The Private Placement remains subject to final acceptance of the TSX Venture Exchange.

The use of proceeds for the Private Placement will be for the continuation of flow sheet optimisation, product marketing and other technical expenditures, expenditures related to the Environmental, Social and Health Impact assessment ("ESHIA"), which are key components of the feasibility study, ongoing costs largely in Malawi and Canada, with the balance made up of a contingency on aforementioned technical and ESHIA related expenditures, fees relating to the Private Placement and any non - contingent fees payable in connection with the proposed listing on the AIM board of the London Stock Exchange.

The securities issued under the Private Placement, including any Common Shares issued on the exercise of the Warrants and/or finder's warrants, have a hold period expiring on December 1, 2015.

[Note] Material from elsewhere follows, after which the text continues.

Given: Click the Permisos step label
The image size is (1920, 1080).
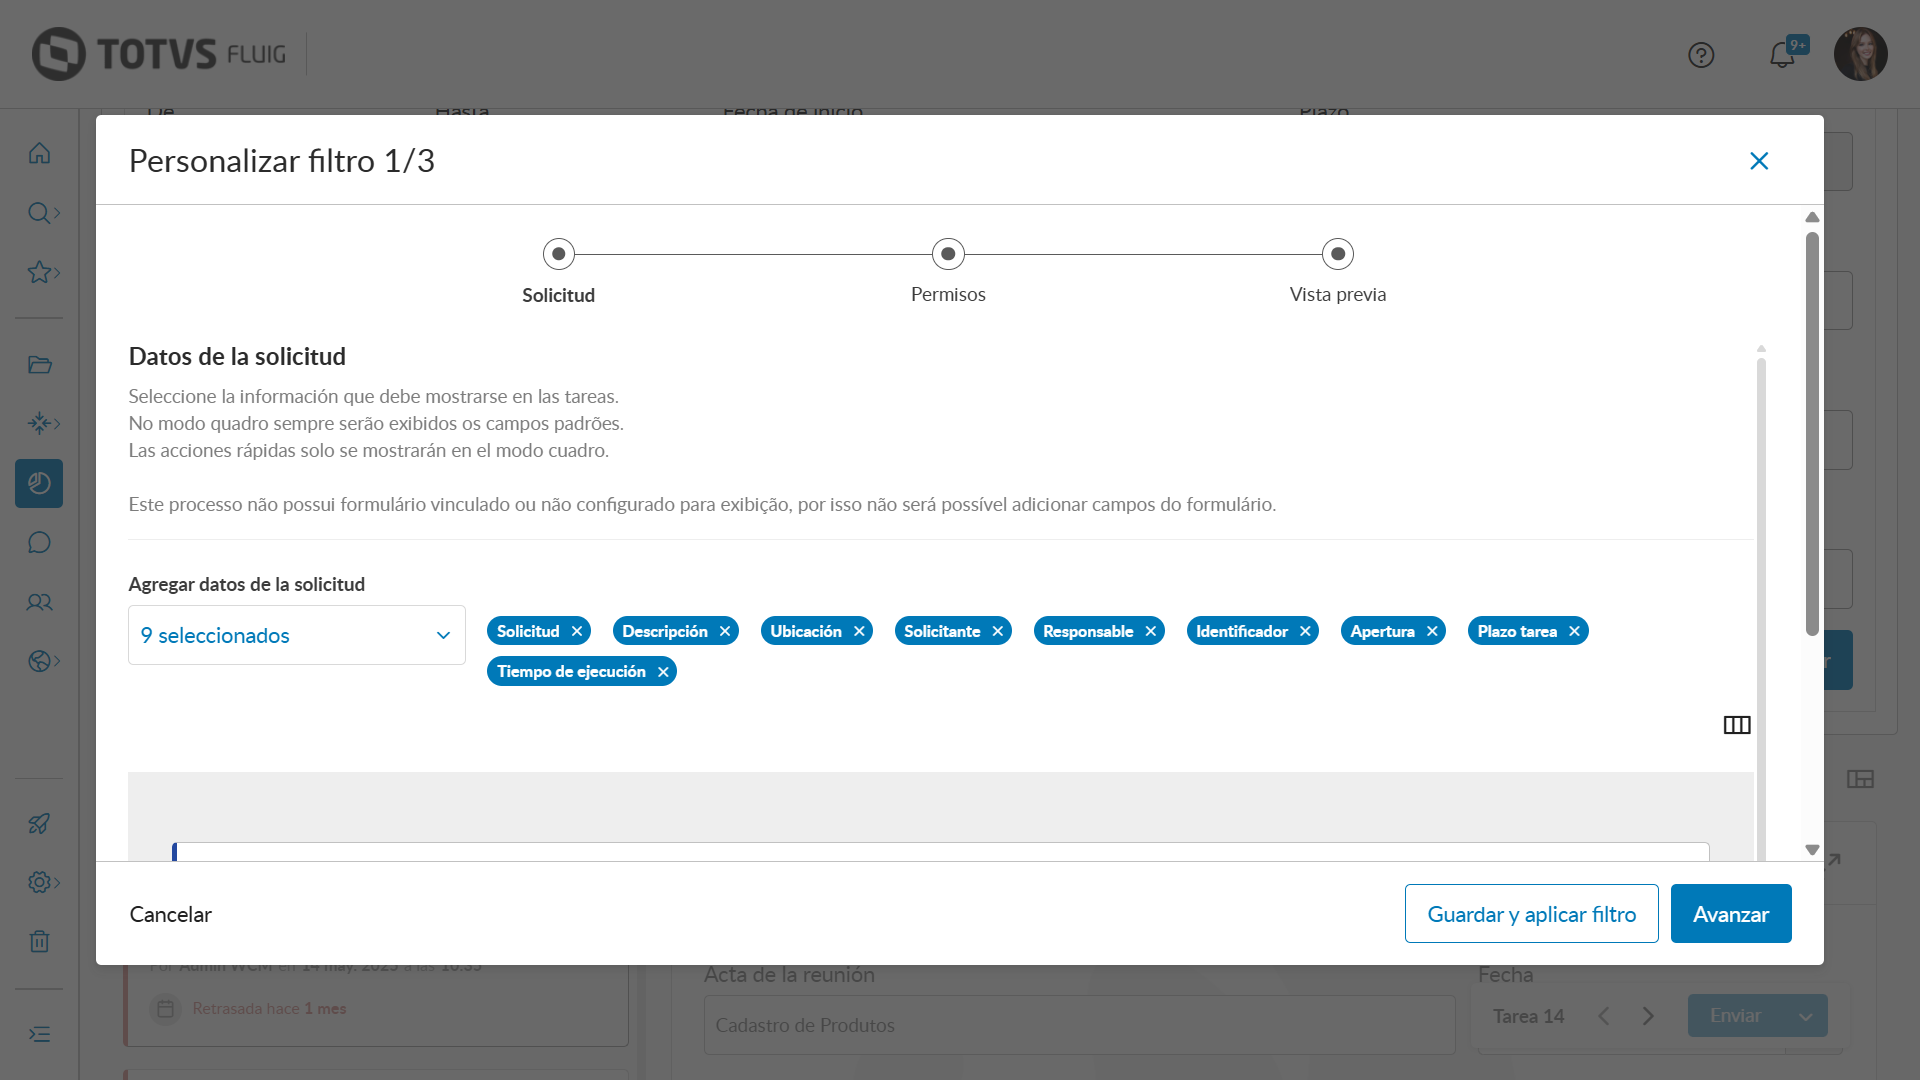Looking at the screenshot, I should tap(948, 295).
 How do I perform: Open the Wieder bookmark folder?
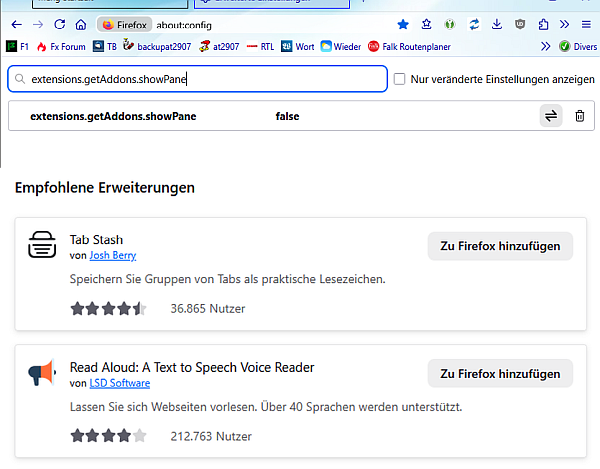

Cautionary Note Regarding Forward-Looking Statements

This news release may contain forward-looking statements relating to the completion of the Private Placement on the terms set forth herein, the anticipated closing date of the Private Placement and the use of proceeds from the Private Placement, including the proposed listing of the Corporation on the AIM board of the London Stock Exchange. Readers are cautioned not to place undue reliance on forward-looking statements, as there can be no assurance that the plans, intentions or expectations upon which they are based will occur. By their nature, forward-looking statements involve numerous assumptions, known and unknown risks and uncertainties, both general and specific, that contribute to the possibility that the predictions, forecasts, projections and other forward-looking statements will not occur, which may cause actual performance and results in future periods to differ materially from any estimates or projections of future performance or results expressed or implied by such forward-looking statements. Such factors and risks include, without limiting the foregoing, delays in obtaining financing or governmental or stock exchange approvals.

The forward-looking statements contained in this press release are made as of the date of this press release. Except as required by law, the Corporation disclaims any intention and assumes no obligation to update or revise any forward-looking statements, whether as a result of new information, future events or otherwise, except as required by applicable securities law. Additionally, the Corporation undertakes no obligation to comment on the expectations of, or statements made by, third parties in respect of the matters discussed above.

For further information, please contact:
 

William Dawes Alexander Lemon
Chief Executive Officer President
will@mkango.ca alex@mkango.ca
Office: +1 (403) 444 - 5979  
www.mkango.ca  


The TSX Venture Exchange has neither approved nor disapproved the contents of this press release. Neither the TSX Venture Exchange nor its Regulation Services Provider (as that term is defined in the policies of the TSX Venture Exchange) accepts responsibility for the adequacy or accuracy of this release.

This press release does not constitute an offer to sell or a solicitation of an offer to buy any equity or other securities of the Corporation in the United States. The securities of the Corporation will not be registered under the United States Securities Act of 1933, as amended (the "U.S. Securities Act") and may not be offered or sold within the United States to, or for the account or benefit of, U.S. persons except in certain transactions exempt from the registration requirements of the U.S. Securities Act.